— START Text —

We don’t really like to dwell too much on global economic politics because this normally just causes problems and issues in the short term and causes confusion in the markets that are short lived. We like to focus on the core fundamentals as well as the economics, which is what professional investors look at, and is why we are ignoring what is happening with the Italian government, for now, because it is just political noise. It has caused a stir though and the markets globally reacted negatively yesterday, but calm has returned. Fears over Italy’s political upheaval spread to wall street after Europe’s financial markets closed lower yesterday. The prospects of a fresh election and the possibility of Eurosceptic parties strengthening their position has raised concerns about the eurozone’s stability, however it is important to note that the markets have bounced back up today, and we are back to normal. This is very normal market behaviour after a correction and also given where we are in the economic curve. When the US markets closed yesterday, the S&P 500 and the Dow Jones suffered their biggest one-day percentage drop in a month. Bank shares were hit hard on worries about their exposure to Italy. Having said all this, all the nervousness in the markets is based on where the stock markets are in valuation terms. Trump is as always doing everything he can to aggravate the markets.
Politics is a key factor when it comes to shaping the global economic performance and short-term changes to the markets. Markets were calm at the close of last week and if you look at the money flow index, investors were flooding cash into the current bull market and benefiting from high valuations, and then yesterday they were doing the opposite which is very perplexing. This is though very normal market behaviour because professional investors are not causing the volatility in the markets, but retail and short-term investors.
What’s been going on in Italy?
Italians were getting ready for new elections in the next few months as Professor Cottarelli, the technocrat economist nominated by the President on Monday to try to form a government, was unlikely to pass a confidence vote in the Parliament. But last night, the leaders of the Five Star and the Lega said that their deal to form a government could be put back on the table. This came after shocking surges in Italy’s government bond yields and possibly some politicians are now thinking that snap elections will undermine their positions. We will know more over the next few hours as the day progresses. Lega’s leader, Matteo Salvini, stated in an electoral rally this morning that the President should pave way for early elections. But it is believed that to calm financial markets, politicians would not only have to give the country a functioning government, they will also have to clarify their position regarding the Euro-zone and commit to Italy remaining in the Eurozone. In this respect the President made clear that Italy will not leave the euro, at least not under the current Parliament, as the political campaign on this issue did not enter in the electoral agenda and some parties maintained an ambiguous position. Without more clarity, bond markets will remain fearful.

— END Text —
— START Data extract —

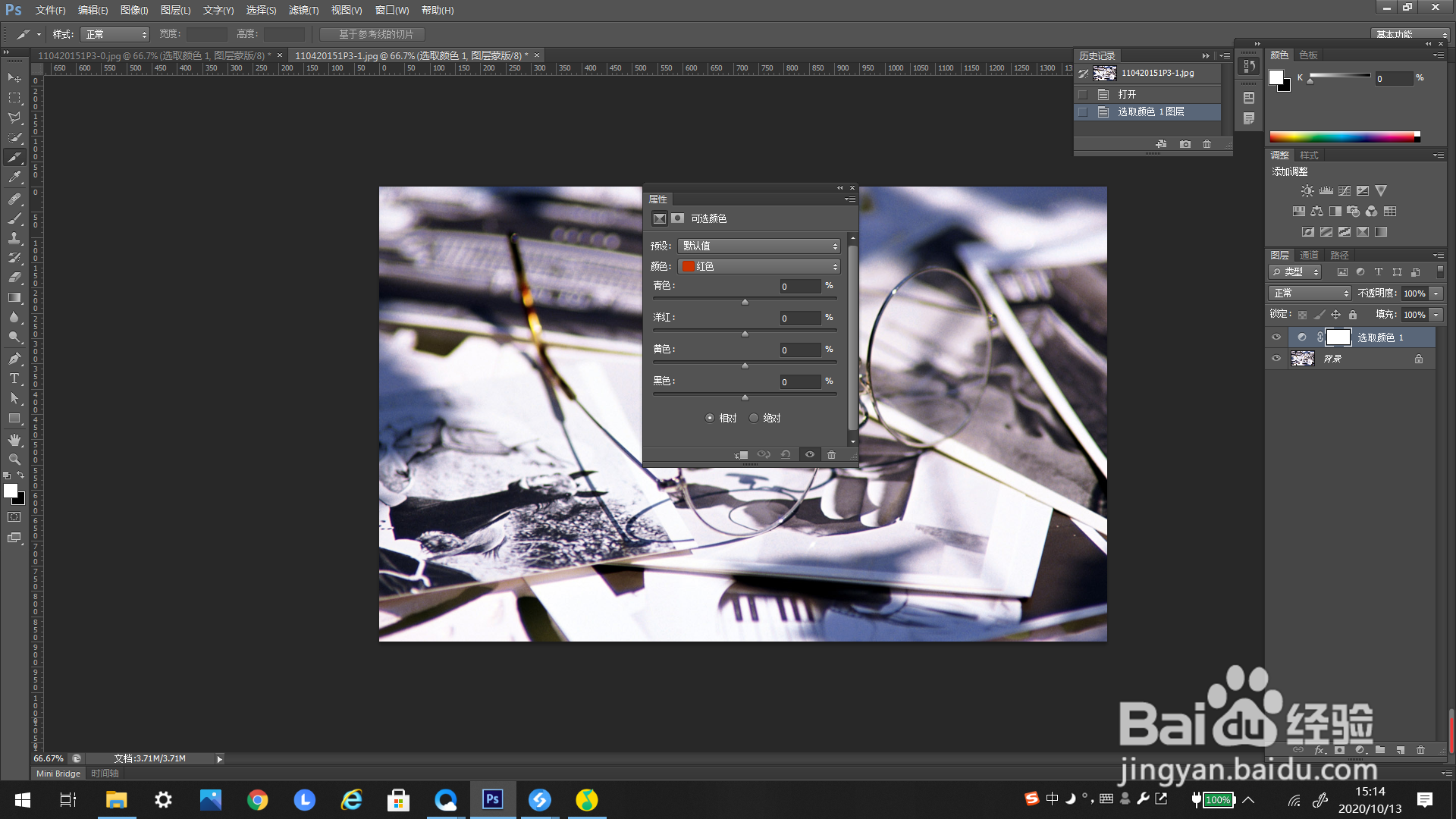Hide the 选取颜色 1 layer with eye icon
Screen dimensions: 1456x819
pos(1276,337)
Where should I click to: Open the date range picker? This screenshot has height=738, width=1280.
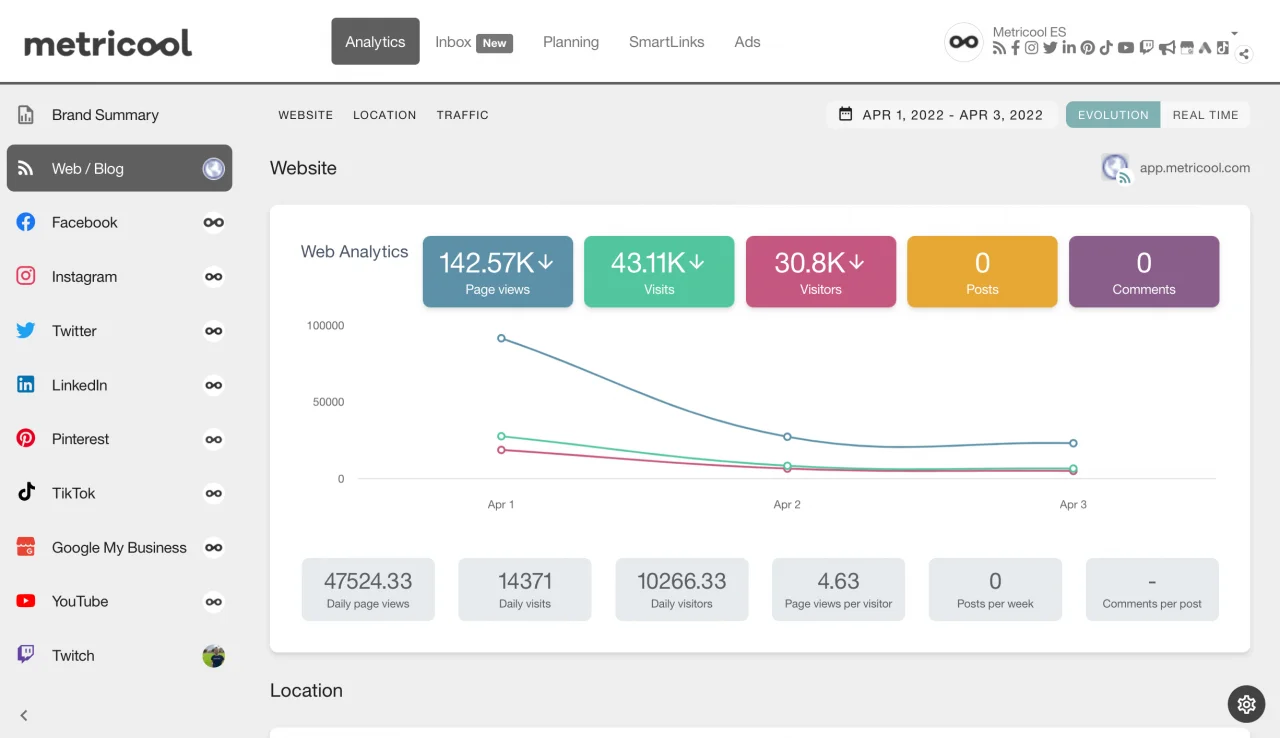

— END Data extract —

- **What is being asked**:
Go on with the market commentary on Italy's political crisis, picking up after its last sentence. The listing has no connection to the text about Italy's political turmoil and the markets.

- **Output**:
This morning when European markets opened, Italy’s main share index (MIB) rebounded following from yesterdays sharp declines. This is mostly due to investors buying back in and the Italian government calming the markets back down. Italy’s president Sergio Mattarella is reportedly meeting with prime minister designate Carlo Cottarelli today as he attempts to put together a stop gap government. Italy’s anti-establishment parties Five Star and the League are again attempting to form a government. The auction seen today of Italian government debt has helped investors concerns about the country and has also lifted the Euro in todays trading. This does show that investors do have some faith in the Italian government… for now. However, one thing to be learnt from this episode is that we cannot ignore Italy, and market makers are watching them closely. The ECBs intervention is unlikely and Italian assets will remain under pressure. The bond auction has been a success this morning and Italy is not going to abandon the euro as its currency.
With our economic and investment thesis, we are still holding onto our current positions given that the markets are still expected to keep surprising the upside because economic data is still strong. Following on from the investment committee meeting we held this month, when we conducted a top down analysis on the world and on the markets, we don’t see any cause of concern. We expect the markets to continue to be strong and keep surprising the upside, hence the decision to hold all our positions.
For anyone who wants further data to substantiate the position please review the attached Global Economic News Document.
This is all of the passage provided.